Ma vie ne regarde que moi (4)

1 octobre 2016

Ma vie ne regarde que moi (4)

ma-vie-ne-regarde-que-moiCependant, Lahi trouvait des excuses à Fatiha. Il l’aimait encore follement. Il se disait, par exemple, que le monde d’Adelaïde était moins trouble, troublé, que celui dans lequel il vit; et que les circonstances favorisaient plus les incompréhensions sentimentales. Submergée par les objets de la modernité, Fatiha avait toujours besoin d’argent. De beaucoup d’argent. Et quand Lahi ne pouvait lui donner les sommes de plus en plus importantes qu’elle réclamait pour les mariages, les baptêmes et autres rencontres mondaines entre amies, elle se rabattait sur d’autres hommes qui n’attendaient qu’un geste de sa part pour satisfaire ses désirs les plus fous. Adelaïde luttait pour la survie, Fatiha vivait pleinement et intensément, comme si elle avait rendez-vous avec la mort dans l’instant d’après.

Lahi se surprend à envier Hyppolite. Un homme qui avait été aimé pour lui-même. Désiré pour son être et non pour son avoir. Il estima moins la différence de temps et de l’espace entre lui et ce personnage de roman que la similitude de caractères entre deux hommes séparés par un siècle et des milliers de kilomètres. Il se surprend, contrairement à Emma dans Madame Bovary, en train de rêver cette vie débarrassée des aléas d’une modernité factice.

Lahi attribuait tous ses échecs au symbolisme de son nom qui signifiait en hassaniya « je vais faire ». Une multitude de projets restés à l’état de projet par le fait de ce qu’il considérait, avec forte conviction, comme une malédiction. Il voulait devenir un grand spécialiste du droit et non un professeur de français n’arrivant pas à joindre les deux bouts. Il regrette aujourd’hui d’être rentré de France après avoir eu l’occasion, à ses vingt-quatre ans, de pouvoir vivre dans ce pays dont la culture et la langue n’ont aucun secret pour lui. Il y a vingt ans, Lahi ne pensait pas devoir regretter une décision prise en toute âme et conscience, et dictée par le désir ardent de réussir sa vie dans son propre pays, pas en exilé économique.

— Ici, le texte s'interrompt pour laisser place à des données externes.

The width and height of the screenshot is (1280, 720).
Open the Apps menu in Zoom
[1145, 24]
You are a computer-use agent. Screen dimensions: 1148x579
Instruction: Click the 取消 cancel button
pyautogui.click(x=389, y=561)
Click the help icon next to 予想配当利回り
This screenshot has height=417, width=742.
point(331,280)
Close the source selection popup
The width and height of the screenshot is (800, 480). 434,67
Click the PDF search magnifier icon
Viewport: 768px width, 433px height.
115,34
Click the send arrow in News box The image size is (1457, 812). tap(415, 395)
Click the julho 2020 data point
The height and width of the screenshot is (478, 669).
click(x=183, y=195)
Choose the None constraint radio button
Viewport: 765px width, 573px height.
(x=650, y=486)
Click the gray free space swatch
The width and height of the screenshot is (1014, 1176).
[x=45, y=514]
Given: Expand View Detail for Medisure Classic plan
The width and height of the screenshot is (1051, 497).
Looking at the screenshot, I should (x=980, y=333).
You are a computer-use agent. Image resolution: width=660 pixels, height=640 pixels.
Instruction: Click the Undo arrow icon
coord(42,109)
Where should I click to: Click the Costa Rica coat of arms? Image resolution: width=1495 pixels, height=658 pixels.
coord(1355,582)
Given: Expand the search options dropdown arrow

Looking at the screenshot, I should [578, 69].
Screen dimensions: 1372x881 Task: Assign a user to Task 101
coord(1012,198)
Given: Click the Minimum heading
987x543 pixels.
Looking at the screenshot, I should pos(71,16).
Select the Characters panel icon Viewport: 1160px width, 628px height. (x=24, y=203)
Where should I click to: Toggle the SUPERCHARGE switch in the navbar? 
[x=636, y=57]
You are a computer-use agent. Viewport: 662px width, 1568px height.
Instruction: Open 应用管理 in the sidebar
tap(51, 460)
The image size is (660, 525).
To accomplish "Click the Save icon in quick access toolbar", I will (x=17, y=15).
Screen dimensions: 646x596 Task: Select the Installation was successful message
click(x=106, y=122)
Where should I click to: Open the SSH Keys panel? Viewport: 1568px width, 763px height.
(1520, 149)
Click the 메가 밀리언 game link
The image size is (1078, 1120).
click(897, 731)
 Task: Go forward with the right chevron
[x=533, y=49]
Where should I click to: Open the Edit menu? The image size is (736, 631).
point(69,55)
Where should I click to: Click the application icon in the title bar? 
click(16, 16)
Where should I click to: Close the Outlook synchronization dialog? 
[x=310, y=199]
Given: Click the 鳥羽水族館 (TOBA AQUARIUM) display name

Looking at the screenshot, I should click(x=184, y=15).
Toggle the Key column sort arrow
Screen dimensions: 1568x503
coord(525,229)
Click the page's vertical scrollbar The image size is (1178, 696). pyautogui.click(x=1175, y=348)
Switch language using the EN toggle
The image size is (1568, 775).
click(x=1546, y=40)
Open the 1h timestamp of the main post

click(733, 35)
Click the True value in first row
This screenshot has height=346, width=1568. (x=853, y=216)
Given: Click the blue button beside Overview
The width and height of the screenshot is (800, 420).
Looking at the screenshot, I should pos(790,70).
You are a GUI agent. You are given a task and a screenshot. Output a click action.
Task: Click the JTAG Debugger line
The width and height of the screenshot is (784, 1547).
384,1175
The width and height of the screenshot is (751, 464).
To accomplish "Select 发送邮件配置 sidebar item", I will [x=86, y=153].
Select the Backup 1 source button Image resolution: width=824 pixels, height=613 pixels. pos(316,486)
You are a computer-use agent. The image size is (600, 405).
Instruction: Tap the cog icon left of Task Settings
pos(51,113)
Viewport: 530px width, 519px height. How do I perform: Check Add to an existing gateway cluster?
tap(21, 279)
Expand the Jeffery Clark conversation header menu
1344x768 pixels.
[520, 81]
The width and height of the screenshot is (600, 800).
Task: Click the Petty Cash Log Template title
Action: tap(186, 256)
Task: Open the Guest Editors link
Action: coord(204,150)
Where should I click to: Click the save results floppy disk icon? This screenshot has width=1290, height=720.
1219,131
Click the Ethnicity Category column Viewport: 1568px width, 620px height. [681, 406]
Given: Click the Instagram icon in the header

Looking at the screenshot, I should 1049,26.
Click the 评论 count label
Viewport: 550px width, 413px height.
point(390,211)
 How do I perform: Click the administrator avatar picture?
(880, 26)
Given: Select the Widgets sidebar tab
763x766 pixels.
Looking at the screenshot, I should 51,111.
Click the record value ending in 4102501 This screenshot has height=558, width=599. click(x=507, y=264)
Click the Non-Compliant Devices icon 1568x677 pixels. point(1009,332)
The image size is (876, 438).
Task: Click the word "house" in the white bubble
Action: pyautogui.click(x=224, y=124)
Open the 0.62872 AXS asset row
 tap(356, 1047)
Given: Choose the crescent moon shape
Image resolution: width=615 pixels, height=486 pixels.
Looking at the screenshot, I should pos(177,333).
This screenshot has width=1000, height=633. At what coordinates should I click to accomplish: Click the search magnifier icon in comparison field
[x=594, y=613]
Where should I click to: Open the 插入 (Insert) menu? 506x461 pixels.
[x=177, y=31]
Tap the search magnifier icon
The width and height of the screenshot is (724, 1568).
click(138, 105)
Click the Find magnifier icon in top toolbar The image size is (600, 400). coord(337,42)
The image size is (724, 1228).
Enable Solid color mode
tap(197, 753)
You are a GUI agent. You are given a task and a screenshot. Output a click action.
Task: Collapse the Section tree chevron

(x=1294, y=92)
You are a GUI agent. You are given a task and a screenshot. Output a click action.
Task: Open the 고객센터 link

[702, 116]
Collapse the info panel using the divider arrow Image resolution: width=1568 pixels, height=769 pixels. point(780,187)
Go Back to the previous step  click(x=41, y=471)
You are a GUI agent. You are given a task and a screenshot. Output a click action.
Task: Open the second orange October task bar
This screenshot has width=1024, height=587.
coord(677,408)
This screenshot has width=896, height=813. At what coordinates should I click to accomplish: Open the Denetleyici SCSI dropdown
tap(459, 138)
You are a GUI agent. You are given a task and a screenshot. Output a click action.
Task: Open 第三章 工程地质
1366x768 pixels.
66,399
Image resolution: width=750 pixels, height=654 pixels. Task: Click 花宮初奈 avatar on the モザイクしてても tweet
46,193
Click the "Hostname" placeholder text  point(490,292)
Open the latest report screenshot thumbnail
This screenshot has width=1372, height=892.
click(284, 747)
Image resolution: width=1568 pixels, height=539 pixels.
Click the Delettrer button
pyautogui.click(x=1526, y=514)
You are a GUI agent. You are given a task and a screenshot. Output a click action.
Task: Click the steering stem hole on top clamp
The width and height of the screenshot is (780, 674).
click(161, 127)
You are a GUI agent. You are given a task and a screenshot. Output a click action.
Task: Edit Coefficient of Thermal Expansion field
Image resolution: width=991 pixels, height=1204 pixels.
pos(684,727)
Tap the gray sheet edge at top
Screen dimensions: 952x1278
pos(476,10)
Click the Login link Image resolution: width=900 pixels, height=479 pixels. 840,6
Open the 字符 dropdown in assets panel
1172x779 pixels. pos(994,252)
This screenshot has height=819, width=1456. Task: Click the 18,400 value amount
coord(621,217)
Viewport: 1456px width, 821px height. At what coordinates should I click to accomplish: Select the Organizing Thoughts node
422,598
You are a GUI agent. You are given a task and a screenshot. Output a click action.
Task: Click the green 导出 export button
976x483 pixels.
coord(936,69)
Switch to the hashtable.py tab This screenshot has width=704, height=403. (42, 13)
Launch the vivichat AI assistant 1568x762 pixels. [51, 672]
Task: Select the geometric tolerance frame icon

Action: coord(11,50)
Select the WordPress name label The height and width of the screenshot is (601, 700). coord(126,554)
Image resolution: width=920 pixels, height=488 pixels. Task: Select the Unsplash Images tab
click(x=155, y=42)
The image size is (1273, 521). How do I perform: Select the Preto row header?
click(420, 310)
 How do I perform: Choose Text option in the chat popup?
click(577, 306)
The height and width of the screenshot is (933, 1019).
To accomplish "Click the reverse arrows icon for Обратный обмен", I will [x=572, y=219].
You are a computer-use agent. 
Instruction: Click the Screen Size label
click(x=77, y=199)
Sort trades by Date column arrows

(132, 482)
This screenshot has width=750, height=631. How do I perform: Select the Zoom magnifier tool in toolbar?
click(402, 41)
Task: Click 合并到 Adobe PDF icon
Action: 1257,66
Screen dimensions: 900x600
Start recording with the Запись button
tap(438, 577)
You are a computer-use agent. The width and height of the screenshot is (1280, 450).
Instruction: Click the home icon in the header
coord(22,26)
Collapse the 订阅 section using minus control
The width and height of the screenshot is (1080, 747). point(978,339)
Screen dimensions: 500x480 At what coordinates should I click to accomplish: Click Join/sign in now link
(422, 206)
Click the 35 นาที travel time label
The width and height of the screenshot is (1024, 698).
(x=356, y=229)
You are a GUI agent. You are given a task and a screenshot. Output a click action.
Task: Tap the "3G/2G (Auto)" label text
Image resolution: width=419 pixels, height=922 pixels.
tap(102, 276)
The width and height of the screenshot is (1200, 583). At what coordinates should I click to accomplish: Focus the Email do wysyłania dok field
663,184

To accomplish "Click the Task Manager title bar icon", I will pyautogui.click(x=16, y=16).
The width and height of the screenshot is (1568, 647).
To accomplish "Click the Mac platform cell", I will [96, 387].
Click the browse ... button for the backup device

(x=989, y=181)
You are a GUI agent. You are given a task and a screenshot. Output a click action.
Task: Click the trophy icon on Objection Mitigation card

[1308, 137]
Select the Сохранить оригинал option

Mais comme Emma, Lahi se surprend à rêver d’une vie autre, dans  cette France du dix-neuvième siècle merveilleusement peinte par Flaubert et Balzac. Dans son esprit frustré par tant d’échecs, sur le plan sentimental et professionnel, les traits de Fatiha deviennent ceux d’Adelaïde. D’abord flous, ils finissent par encombrer sa vue lui faisant tendre le bras pour toucher un visage qu’il voyait maintenant distinctement.

L’effet de la lecture de La Bourse sur Lahi était vraiment inattendu. Il avait lu cette nouvelle dans le but d’aiguiser sa sensibilité à l’écriture et il se retrouve, en fin de compte, à comparer son être à celui d’Hyppolite Scheinner, le héros de cette histoire sentimentale. La redécouverte de ce personnage le plonge encore plus profondément dans sa conviction que la vie ne l’a pas vraiment favorisé.